O’Connell bondit sur ses pieds, aussi rouge qu’un dindon.

— Que… ? Vous ne parlez pas sérieusement, professeur !

— Restez tranquille, Kevin, dit Mary. J’ai fait une promesse et je la tiendrai. Le travail est le meilleur remède pour un cœur blessé.

— Humph ! grogna Emerson en se frottant le menton. Je me range à cette maxime, tout au moins. Vous devriez d’ailleurs la méditer, vous aussi, monsieur O’Connell. Depuis combien de temps n’avez-vous pas envoyé d’article à votre gazette ?

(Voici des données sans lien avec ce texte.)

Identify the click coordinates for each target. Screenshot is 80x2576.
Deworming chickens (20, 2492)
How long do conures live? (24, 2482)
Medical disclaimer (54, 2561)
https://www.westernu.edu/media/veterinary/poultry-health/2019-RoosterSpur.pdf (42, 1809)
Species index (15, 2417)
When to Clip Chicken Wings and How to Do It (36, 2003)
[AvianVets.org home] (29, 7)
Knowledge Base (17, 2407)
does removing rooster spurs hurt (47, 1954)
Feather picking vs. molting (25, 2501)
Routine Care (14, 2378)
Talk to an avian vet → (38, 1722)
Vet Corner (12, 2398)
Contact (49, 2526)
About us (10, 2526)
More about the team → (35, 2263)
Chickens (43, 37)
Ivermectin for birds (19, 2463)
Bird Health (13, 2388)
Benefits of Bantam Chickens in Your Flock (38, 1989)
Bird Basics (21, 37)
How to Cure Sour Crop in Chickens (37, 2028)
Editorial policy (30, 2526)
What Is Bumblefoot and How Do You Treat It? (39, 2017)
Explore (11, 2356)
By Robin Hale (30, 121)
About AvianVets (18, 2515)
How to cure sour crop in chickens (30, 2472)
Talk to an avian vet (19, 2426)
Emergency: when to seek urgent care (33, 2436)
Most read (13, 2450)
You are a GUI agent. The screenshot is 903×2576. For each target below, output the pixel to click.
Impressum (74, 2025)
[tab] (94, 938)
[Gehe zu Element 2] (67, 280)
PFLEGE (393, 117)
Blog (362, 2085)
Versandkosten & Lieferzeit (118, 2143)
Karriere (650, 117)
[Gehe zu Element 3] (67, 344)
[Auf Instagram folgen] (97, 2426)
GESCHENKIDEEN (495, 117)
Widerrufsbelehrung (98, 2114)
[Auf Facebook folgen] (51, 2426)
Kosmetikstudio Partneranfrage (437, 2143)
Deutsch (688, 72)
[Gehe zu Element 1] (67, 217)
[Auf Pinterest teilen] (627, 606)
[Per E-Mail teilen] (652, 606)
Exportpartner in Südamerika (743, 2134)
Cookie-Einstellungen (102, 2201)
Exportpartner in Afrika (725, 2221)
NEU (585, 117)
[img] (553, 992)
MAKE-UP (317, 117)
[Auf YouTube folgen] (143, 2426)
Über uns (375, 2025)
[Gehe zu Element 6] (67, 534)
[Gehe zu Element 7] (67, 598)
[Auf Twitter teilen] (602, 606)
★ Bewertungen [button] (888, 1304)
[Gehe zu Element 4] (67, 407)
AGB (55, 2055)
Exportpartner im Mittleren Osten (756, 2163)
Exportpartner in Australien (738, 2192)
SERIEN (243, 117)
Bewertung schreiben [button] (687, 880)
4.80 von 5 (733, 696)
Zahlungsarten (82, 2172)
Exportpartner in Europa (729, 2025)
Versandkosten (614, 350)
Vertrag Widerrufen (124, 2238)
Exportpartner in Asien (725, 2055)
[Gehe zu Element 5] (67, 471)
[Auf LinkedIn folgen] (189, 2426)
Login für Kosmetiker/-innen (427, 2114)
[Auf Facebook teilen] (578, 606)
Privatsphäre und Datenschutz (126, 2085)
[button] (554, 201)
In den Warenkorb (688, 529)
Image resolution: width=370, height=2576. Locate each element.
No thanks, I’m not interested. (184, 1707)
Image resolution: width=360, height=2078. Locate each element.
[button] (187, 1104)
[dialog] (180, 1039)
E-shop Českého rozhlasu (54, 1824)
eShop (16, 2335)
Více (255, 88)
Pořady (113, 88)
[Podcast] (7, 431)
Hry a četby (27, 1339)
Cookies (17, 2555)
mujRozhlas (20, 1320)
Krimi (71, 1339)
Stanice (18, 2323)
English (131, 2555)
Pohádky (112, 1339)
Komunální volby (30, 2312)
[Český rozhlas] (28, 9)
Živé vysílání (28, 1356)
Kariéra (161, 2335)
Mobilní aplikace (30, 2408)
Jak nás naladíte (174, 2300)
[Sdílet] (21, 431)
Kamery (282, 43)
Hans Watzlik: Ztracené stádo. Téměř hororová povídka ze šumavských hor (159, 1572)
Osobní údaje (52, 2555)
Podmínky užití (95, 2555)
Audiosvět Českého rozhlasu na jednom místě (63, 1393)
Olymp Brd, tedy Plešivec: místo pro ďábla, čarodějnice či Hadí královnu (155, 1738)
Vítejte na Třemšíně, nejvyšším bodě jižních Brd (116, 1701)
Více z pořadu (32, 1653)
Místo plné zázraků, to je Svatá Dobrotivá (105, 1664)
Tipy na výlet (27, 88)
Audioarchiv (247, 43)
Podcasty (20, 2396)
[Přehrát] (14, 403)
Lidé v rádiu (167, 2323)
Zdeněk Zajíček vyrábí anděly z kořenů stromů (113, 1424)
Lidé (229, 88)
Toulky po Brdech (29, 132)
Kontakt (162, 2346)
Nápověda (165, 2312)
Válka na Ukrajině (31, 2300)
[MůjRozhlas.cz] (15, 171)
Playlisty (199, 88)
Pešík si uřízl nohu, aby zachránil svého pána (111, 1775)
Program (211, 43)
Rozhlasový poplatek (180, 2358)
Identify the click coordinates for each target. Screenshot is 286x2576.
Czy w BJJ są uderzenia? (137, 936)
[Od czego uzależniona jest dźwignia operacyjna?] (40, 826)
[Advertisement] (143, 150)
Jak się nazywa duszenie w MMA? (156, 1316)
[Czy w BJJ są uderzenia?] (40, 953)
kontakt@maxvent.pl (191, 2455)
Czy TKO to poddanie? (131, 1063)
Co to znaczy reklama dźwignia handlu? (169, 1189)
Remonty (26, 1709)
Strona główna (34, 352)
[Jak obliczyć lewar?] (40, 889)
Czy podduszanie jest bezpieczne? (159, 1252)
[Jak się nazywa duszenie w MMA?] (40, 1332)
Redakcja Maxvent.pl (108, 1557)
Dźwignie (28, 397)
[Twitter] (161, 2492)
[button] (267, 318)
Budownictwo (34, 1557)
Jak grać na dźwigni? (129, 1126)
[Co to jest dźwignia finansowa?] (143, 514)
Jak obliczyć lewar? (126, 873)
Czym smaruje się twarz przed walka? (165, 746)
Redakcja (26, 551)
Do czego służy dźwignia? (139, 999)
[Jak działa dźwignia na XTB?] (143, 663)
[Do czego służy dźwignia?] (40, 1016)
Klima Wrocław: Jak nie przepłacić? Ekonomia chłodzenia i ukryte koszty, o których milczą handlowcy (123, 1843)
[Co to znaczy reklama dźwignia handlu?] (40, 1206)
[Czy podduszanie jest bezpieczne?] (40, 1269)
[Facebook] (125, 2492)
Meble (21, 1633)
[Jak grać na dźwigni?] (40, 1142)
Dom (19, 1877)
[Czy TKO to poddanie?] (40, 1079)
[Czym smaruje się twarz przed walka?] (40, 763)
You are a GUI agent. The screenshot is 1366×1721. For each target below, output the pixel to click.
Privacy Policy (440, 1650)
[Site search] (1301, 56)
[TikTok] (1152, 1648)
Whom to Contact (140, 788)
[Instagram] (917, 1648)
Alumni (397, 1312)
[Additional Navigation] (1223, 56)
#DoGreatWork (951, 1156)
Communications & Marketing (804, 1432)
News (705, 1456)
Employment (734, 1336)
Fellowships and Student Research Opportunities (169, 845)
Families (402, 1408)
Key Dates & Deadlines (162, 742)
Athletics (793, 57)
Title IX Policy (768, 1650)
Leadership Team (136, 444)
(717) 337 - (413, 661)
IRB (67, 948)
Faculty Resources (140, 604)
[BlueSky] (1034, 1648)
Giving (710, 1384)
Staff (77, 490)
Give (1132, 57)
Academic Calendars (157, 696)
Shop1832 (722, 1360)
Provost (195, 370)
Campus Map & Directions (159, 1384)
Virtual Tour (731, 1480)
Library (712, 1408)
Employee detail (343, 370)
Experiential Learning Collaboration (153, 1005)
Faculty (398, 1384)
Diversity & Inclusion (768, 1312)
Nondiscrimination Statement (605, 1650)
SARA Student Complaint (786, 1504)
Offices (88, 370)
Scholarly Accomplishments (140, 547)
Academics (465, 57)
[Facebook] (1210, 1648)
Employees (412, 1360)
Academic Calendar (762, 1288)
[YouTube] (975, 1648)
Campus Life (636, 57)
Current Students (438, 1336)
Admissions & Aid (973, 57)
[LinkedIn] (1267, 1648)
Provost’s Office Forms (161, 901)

O’Connell s’affala sur une chaise et secoua sa tête ébouriffée.

— Je perdrai sans doute ma place, dit-il d’un ton funèbre. Quand on vit les événements à chaud, il est difficile de trouver le loisir de les relater.

— Courage ! lui dit Emerson. Dans quarante-huit heures – voire moins – vous prendrez une longueur d’avance sur vos confrères, grâce à un article qui vous fera remonter en flèche dans l’estime de votre rédacteur en chef. Vous serez même en position d’exiger une augmentation de salaire.

Toute lassitude oubliée, O’Connell se redressa sur son siège, les sens en alerte, et sortit son bloc-notes et son crayon.

— Que voulez-vous dire ? Vous espérez entrer dans le tombeau d’ici là ?

— Bien entendu. Mais ce n’est pas la question. Vous serez le premier à annoncer au monde l’identité de l’assassin de Lord Baskerville.